Looking For Heroes In Our Midst
"Boring," declared my wife as we crowded into a Bozeman, Montana, movie theater some years ago to see Jurassic Park. We were with our friend Jack Horner during a gathering of MacArthur Fellows. Jack — a paleontologist at Montana State University who, among other triumphs, has demonstrated that T. Rex cared for their young — was an adviser on the film and a real-life model for the character of Dr. Alan Grant.
Then came the moment in the film when the electric car stalls in the park as storm clouds gather. My wife's hand clutched my arm, "uh-oh," she murmured. We were both hooked.
Actor Sam Neill played Grant, a superb character with endearing qualities. He was knowledgeable, steady, caring, strong and quietly warm.
As I write this I realize why I liked him so much. Think of Gary Cooper in High Noon: against violence, a Quaker wife even more opposed to violence, the bad guys come to town to terrorize it, reluctantly he takes up his Colt, guns down the bad guys and then puts his gun away, forever.
Cooper represented the self image of the post World War II American man, the "Greatest Generation," winners of a war that had to be won. We have largely lost that image of ourselves.
Have we not lost the self image of man as a dependable, everyday contributor to society who can, when required, take on the mantle of hero, before returning to a prosaic way of life?
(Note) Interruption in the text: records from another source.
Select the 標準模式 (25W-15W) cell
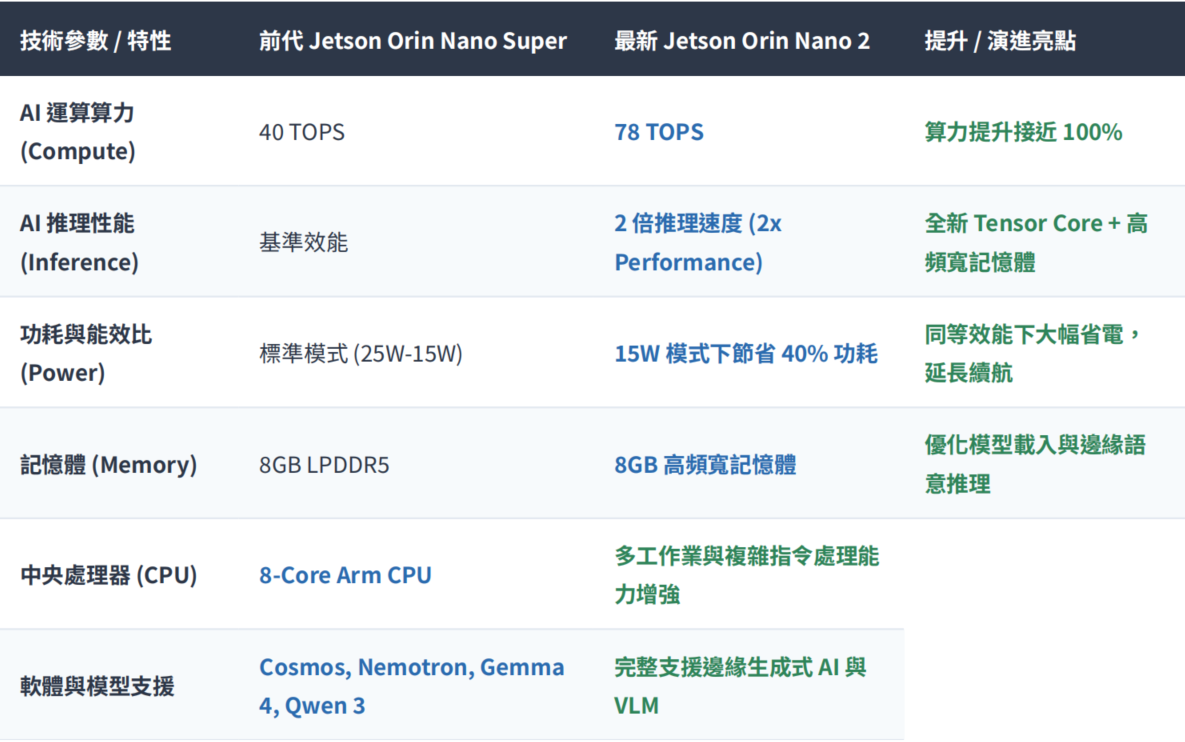1185x742 pixels. coord(360,354)
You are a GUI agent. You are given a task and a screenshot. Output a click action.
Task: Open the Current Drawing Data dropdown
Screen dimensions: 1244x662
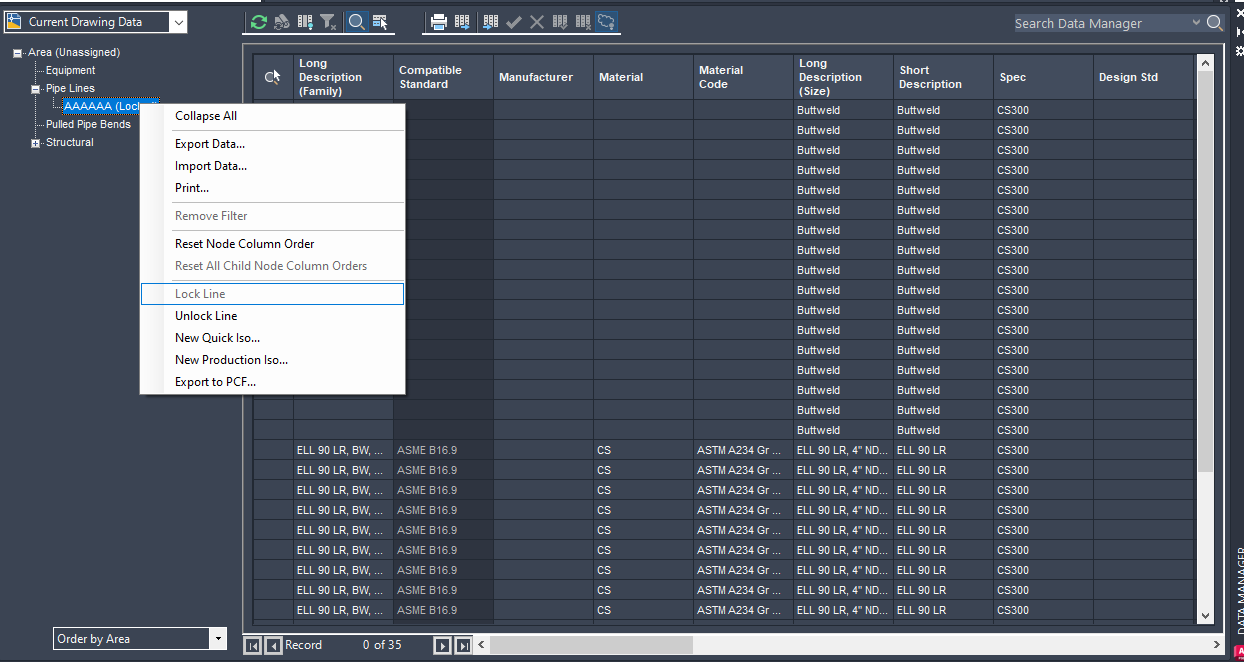[x=178, y=20]
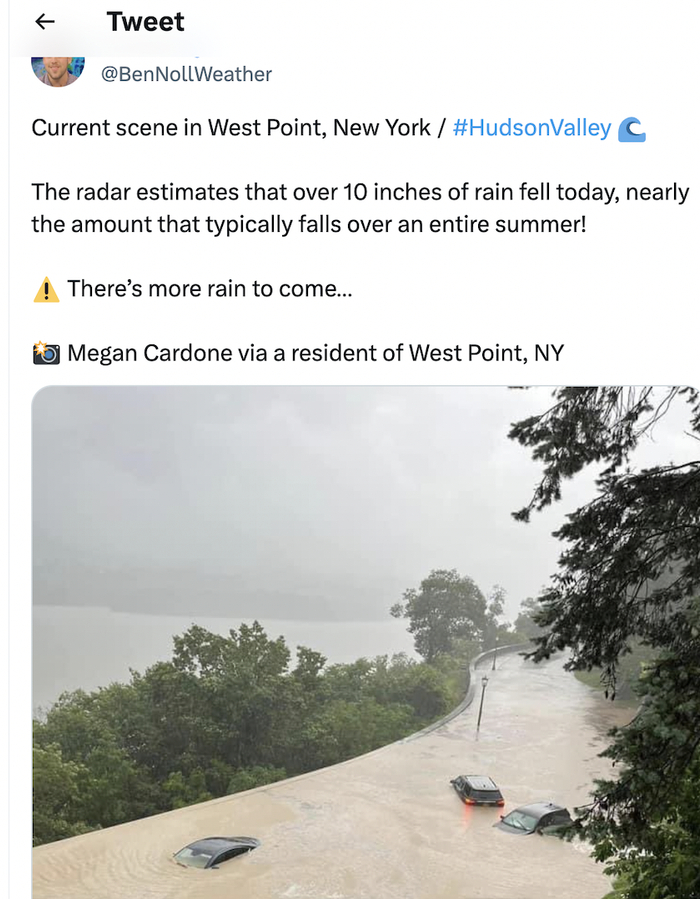Click the "Tweet" page heading
The image size is (700, 899).
(145, 22)
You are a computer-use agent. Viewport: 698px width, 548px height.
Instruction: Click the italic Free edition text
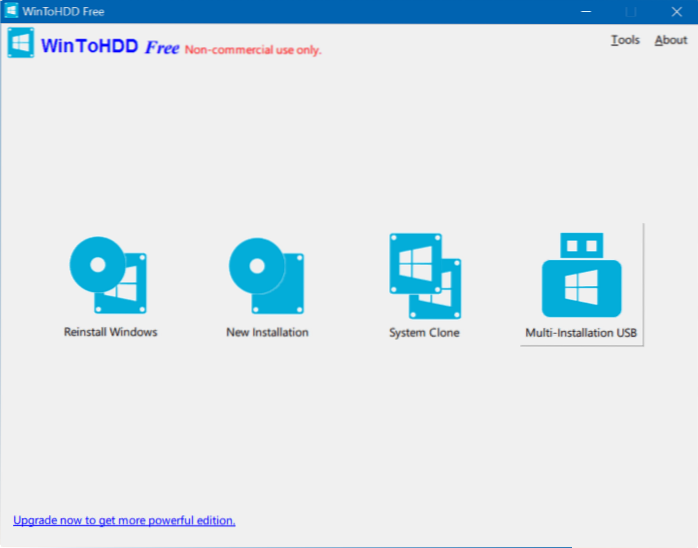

What of the unintentional hero paleontologist of Jurassic Park? He always seems to sense or know what to do, sturdy, but always at a human, not overwrought scale, always open to the wit and wry wisdom of Ian Malcolm (Jeff Goldblum), the "chaotician," with his comment, "Life will find a way." So very true.
There is Grant, the paleontologist, knowledgeably telling us at the beginning of Jurassic about Velociraptor behavior. Later we will be transfixed as the children, trapped in the kitchen, are hunted by two of the creatures, exhibiting behavior foreshadowed by the earlier description.
Grant is the central thread of the story, the human psyche and body that carries us through the film. It is his moral character that is the straight line of intelligence beyond reason that holds us and the film together.
He shows us how it is to do it right.
When you get to know Jack Horner you can see the link between the real man and the amazing fictional character at the heart of Jurassic Park. We are friends and I admire Jack Horner's humanity. Normal men fully able to be heros if need be are still part of our lives.